**CONSIGNE 1**
Répondez à ces questions sur l'extrait consacré à l'article 27 :
(a) À quelle date la Convention (IV) a-t-elle été faite à La Haye ?
(b) À qui l'article attribue-t-il le devoir de désigner les édifices par des signes visibles spéciaux ?
(c) Quel édifice l'armée allemande bombarde-t-elle ?
**CONSIGNE 2**
Veuillez reproduire fidèlement le passage de l'extrait consacré à l'article 27 qui s'ouvre sur les mots contenant "Le devoir des" et se referme sur "des fins militaires.".

**EXTRAIT À LIRE**
----------------
Article 27 de la Convention (IV) concernant les lois et coutumes de la guerre sur terre. La Haye, 18 octobre 1907.

" Dans les sièges et bombardements, toutes les mesures doivent être prises pour épargner autant que possible, les édifices consacrés aux cultes, aux arts, aux sciences et à la bienfaisance, les monuments historiques, les hôpitaux et les lieux de rassemblement de malades et de blessés, à condition qu’ils ne soient pas employés en même temps à un but militaire.
Le devoir des assiégés est de désigner ces édifices ou lieux de rassemblement par des signes visibles spéciaux qui seront notifiés d’avance à l’assiégeant. "157

En bombardant la Cathédrale de Reims, l’armée allemande se rend donc coupable, conformément à l’article 27, de crime de guerre. Deux moyens de défense sont alors possibles : affirmer qu’il n’y a pas eu intention de détruire la Cathédrale ou que les forces françaises ont utilisé l’édifice à des fins militaires.
----------------
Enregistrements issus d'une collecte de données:
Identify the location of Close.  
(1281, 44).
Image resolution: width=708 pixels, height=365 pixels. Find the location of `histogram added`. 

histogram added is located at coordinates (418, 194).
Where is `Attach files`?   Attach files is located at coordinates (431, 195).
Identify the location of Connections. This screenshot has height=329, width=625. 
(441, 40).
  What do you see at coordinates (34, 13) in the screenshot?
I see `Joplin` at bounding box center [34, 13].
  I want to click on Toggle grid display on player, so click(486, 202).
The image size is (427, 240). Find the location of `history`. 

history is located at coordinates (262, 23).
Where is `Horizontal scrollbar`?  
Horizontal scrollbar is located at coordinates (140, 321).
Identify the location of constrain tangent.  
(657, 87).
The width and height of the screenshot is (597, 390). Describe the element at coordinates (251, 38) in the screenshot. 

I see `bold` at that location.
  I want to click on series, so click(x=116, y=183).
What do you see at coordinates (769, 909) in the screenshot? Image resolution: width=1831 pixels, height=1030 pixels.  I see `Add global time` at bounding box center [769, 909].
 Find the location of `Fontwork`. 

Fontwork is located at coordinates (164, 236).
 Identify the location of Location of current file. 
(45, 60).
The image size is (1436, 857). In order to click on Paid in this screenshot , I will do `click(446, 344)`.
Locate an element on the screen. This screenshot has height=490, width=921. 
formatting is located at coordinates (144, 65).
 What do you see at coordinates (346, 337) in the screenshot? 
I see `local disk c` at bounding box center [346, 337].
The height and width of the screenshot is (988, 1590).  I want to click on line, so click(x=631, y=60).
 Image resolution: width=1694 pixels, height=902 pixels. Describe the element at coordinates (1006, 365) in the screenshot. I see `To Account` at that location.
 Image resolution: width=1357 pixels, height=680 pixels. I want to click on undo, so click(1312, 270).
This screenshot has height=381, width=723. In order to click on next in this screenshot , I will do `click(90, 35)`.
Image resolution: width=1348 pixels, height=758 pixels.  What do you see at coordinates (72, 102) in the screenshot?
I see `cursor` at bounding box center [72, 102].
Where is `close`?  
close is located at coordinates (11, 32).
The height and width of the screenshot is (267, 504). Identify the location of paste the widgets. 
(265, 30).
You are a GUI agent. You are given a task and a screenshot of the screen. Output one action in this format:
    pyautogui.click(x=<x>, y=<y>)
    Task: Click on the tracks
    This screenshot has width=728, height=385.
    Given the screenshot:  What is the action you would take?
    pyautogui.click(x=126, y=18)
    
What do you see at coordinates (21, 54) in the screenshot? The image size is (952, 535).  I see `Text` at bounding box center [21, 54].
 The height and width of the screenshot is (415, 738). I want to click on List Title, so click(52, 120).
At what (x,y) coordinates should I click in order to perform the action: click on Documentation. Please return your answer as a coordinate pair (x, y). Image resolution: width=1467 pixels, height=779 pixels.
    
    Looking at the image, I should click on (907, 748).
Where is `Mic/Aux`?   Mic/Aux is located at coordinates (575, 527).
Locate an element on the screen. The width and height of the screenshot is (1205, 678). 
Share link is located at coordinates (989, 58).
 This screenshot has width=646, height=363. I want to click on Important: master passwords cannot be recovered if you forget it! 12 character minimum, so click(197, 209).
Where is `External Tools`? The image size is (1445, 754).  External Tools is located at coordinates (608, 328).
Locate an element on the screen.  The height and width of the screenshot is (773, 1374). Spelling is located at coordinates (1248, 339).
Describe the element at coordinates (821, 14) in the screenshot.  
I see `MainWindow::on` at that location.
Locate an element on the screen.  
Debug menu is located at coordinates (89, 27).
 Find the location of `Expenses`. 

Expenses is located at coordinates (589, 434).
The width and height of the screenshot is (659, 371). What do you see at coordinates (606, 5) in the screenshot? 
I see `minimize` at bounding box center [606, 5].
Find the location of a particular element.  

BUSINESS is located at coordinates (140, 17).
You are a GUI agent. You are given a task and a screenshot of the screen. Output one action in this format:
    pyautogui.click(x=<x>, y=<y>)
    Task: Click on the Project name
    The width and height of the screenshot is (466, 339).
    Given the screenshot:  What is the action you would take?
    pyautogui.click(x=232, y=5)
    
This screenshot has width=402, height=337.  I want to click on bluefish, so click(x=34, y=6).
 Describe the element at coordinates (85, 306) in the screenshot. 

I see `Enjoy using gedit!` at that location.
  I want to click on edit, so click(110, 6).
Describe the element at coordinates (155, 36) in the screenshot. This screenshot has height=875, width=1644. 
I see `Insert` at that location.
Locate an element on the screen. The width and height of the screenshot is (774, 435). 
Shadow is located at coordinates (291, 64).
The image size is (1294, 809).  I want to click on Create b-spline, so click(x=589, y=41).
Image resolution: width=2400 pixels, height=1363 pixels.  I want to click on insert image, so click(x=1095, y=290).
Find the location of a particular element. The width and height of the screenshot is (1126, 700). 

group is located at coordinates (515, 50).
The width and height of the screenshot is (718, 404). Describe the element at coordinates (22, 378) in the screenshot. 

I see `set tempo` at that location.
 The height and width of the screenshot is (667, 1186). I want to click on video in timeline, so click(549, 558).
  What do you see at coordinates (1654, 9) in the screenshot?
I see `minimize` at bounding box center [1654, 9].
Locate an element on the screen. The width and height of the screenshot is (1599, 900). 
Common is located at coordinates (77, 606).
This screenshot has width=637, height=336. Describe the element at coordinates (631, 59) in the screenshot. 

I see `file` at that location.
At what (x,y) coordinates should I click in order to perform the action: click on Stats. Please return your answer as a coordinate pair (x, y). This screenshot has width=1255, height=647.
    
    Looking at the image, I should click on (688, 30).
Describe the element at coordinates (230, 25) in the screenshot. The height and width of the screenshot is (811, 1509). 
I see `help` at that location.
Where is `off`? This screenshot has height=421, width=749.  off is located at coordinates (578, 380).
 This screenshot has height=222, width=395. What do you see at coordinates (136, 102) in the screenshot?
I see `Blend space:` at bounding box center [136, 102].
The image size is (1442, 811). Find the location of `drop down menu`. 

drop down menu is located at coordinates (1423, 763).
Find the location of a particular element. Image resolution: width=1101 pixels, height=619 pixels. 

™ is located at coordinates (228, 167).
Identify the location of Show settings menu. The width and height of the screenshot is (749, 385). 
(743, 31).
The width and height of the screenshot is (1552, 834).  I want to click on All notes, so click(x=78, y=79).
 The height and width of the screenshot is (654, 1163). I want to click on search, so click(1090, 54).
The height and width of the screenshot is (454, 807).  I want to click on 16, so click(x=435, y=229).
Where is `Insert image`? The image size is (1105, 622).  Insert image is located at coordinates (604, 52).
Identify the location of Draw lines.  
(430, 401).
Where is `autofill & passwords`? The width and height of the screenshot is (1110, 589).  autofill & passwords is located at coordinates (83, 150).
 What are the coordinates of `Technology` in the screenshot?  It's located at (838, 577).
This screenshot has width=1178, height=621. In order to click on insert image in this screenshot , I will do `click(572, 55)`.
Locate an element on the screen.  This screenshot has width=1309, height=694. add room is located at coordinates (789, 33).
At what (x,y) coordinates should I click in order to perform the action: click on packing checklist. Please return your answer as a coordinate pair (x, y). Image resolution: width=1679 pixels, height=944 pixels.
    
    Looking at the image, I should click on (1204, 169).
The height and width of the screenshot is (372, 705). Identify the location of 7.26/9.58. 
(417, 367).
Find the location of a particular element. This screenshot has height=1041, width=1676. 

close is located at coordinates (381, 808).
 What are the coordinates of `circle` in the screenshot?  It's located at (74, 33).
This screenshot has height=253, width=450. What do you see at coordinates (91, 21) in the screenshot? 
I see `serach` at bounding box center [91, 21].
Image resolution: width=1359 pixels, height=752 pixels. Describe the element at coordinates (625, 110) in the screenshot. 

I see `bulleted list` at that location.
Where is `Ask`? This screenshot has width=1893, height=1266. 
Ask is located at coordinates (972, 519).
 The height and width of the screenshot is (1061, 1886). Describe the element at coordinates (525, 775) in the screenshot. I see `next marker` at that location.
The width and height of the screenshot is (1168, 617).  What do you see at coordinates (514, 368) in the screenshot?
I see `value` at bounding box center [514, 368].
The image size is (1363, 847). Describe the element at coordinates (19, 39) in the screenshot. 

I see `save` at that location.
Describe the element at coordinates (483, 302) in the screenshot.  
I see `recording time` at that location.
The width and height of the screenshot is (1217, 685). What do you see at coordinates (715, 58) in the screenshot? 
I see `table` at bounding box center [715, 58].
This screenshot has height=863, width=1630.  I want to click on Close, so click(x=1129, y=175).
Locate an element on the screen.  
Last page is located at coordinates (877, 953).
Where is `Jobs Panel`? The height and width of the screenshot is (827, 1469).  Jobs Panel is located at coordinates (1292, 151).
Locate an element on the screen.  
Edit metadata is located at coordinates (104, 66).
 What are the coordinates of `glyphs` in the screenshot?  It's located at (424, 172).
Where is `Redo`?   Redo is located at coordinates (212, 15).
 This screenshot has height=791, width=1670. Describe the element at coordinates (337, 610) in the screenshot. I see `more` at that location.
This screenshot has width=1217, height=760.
----------------
**RÉPONSE ATTENDUE 1**
(a) Le 18 octobre 1907.
(b) Aux assiégés.
(c) La Cathédrale de Reims.

**RÉPONSE ATTENDUE 2**
Le devoir des assiégés est de désigner ces édifices ou lieux de rassemblement par des signes visibles spéciaux qui seront notifiés d’avance à l’assiégeant. "157

En bombardant la Cathédrale de Reims, l’armée allemande se rend donc coupable, conformément à l’article 27, de crime de guerre. Deux moyens de défense sont alors possibles : affirmer qu’il n’y a pas eu intention de détruire la Cathédrale ou que les forces françaises ont utilisé l’édifice à des fins militaires.